▶ _Text under study_:
════════════════

Watching, waiting, and even wincing at what could come next have been the common reactions over the last six months as the novel coronavirus swept the world and our nation by storm. As shutdowns, regulations and mandates were imposed in the name of public safety many, within our business community were left scratching their heads and trying to map what is to come. The first two quarters of 2020 show that one thing is for certain – the coronavirus has impacted the way consumers are spending and planning for the future.
We can see the changes based on discretionary spending behavior which provides insight into the level of consumer confidence. Examples of discretionary purchases are apparel, entertainment, leisure, and automobiles. During the onset of the coronavirus pandemic, retail spending in Bossier Parish dipped by 14 percent from the first quarter to the second quarter of the year. While some of the decline in sales volume can be attributed to the business regulations in place, the spending decline was also accompanied by a rise in unemployment which surged over 13 percent for the Shreveport-Bossier MSA at its highest in April 2020. Consumer intent of essential purchases are staying strong but do show fluctuations based on the number of cases reported.
According to a consumer sentiment survey conducted by McKinsey and Company, 68 percent of Americans are not engaging in out of home activity and are waiting to see what is in store for public safety as restrictions are lifted. This sentiment could last more than six months as more Americans are getting comfortable with what some experts are calling “homebody economics”. This is leading to more home-based purchases such as home office furniture and home exercise equipment.
Changes in how goods and services are purchased are also shifting. Consumers are showing a preference for online shopping while e-commerce sites fight for sales during the digital decision-making process. These factors are changing brand loyalty and even store loyalty. Locally, many brick and mortar stores have adjusted to offer curbside service and online ordering in lieu of in person interactions. This is also an important part of pivoting to meet the needs of customers as they want to feel safe while shopping and participating in the economy.

════════════════

▶ _Data to examine_:

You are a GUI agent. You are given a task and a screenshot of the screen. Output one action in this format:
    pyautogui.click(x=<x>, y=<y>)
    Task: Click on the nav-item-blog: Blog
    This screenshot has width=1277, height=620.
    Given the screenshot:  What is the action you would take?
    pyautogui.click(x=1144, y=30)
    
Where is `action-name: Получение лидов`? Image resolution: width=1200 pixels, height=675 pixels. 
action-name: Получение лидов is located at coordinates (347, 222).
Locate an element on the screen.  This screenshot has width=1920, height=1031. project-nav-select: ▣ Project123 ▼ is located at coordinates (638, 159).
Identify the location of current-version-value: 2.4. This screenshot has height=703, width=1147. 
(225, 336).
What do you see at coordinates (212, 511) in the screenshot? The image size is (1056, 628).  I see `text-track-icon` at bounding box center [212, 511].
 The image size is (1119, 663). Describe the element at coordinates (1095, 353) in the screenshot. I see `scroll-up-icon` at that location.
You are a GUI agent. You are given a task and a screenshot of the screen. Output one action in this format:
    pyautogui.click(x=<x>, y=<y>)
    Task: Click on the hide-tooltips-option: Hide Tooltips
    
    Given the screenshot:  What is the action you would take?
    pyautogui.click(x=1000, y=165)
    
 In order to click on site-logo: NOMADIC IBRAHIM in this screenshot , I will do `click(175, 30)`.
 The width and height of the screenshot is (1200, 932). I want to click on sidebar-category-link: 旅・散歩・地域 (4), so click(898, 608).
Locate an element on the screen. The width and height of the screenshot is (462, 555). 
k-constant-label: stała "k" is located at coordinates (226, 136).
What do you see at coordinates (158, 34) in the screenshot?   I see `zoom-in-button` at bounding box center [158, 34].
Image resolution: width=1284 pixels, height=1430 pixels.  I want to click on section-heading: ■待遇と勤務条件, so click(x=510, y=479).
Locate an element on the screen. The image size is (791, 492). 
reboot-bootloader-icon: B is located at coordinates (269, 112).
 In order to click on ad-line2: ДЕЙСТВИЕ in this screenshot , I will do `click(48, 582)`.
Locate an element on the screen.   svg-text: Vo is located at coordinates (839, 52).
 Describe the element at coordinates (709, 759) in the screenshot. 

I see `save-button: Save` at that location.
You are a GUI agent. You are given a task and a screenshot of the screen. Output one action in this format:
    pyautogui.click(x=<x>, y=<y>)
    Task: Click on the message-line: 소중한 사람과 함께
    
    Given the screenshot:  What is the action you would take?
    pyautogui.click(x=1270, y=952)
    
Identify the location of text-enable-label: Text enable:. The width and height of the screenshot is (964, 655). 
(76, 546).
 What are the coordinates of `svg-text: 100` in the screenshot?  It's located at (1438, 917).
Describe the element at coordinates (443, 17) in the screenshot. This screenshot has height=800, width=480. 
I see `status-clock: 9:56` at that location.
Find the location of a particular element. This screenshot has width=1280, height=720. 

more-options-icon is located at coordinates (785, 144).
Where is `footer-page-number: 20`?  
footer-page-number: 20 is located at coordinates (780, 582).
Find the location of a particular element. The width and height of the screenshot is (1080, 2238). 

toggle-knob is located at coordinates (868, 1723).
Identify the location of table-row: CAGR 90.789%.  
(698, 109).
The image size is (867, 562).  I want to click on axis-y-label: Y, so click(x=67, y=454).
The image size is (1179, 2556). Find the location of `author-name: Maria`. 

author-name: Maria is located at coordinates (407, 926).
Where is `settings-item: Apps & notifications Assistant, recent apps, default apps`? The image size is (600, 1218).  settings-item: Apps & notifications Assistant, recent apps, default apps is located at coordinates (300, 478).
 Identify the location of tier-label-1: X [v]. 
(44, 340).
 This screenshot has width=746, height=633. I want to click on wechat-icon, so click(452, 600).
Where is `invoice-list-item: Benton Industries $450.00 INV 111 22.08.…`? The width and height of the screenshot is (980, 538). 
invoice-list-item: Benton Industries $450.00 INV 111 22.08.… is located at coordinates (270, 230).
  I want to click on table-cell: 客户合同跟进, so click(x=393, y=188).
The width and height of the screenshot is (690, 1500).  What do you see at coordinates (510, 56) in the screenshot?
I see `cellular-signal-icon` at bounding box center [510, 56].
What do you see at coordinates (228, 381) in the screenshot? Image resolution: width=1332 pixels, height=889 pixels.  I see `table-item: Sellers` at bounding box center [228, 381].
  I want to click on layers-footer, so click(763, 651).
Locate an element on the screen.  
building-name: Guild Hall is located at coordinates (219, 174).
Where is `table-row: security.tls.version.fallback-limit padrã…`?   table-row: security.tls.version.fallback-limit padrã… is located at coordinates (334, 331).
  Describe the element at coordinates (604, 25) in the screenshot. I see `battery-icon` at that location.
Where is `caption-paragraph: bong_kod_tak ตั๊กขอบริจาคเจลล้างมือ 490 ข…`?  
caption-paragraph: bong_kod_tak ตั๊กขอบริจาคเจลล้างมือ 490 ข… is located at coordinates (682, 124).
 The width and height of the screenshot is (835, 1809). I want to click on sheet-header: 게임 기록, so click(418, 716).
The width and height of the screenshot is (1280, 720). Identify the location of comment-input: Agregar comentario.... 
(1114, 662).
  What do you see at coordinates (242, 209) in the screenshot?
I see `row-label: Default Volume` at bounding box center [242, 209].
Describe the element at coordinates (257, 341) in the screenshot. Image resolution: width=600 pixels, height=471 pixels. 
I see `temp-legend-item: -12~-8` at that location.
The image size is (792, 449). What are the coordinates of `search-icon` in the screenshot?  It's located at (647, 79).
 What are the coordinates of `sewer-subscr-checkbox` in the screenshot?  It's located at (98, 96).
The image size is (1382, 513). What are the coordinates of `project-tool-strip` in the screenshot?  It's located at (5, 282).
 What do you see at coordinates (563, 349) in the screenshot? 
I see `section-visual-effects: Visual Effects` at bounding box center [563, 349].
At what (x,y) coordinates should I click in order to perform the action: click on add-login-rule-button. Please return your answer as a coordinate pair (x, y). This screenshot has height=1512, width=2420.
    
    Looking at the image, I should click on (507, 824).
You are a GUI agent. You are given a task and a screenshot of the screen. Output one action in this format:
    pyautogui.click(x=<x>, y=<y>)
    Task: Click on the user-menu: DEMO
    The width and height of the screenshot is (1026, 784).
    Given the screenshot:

════════════════

▶ _Work to complete_:
• A. Answer these questions using the article on consumer spending during the coronavirus:
(i) By what percent did retail spending in Bossier Parish dip from the first quarter to the second quarter of the year?
(ii) According to the McKinsey and Company survey, what percent of Americans are not engaging in out of home activity?
(iii) What have many local brick and mortar stores adjusted to offer in lieu of in person interactions?
• B. Write a continuation of the article on consumer spending during the coronavirus, picking up after its final sentence.

▶ _Exercise responses_:
• A.
(i) 14 percent
(ii) 68 percent
(iii) Curbside service and online ordering

• B.
As restrictions ease and we settle into Phase III, we can expect to see a rebound in some areas important to or regional economy. Tourism and travel for example were negatively impacted by the pandemic. Looking at the local casino numbers alone, you can see revenue increased in the region at all gaming properties, and some are up in admissions over one hundred percent since regulations have eased. Hotel/ motel revenue in Bossier was up 17 percent from June to July 2020. Our market will likely sustain an uptick in hotel/ motel sales due to the extended summer many experienced with a delayed start to the school year as well as the recent natural disaster experienced in the southern part of the state brought on by Hurricane Laura.
Looking ahead, it is hard to predict what is in store for local and national economic stability. The few numbers we have for comparison from quarter 1 to quarter 2 of this year do point to a negative fluctuation in consumer confidence as it relates to the number of coronavirus case counts. As we settle into Phase 3, it will likely bring about continued increases in sales volume and economic activity, along with a decrease in unemployment which is a boost as we move into the holiday shopping season.
David “Rocky” Rockett | Executive Director, Greater Bossier Economic Development Foundation.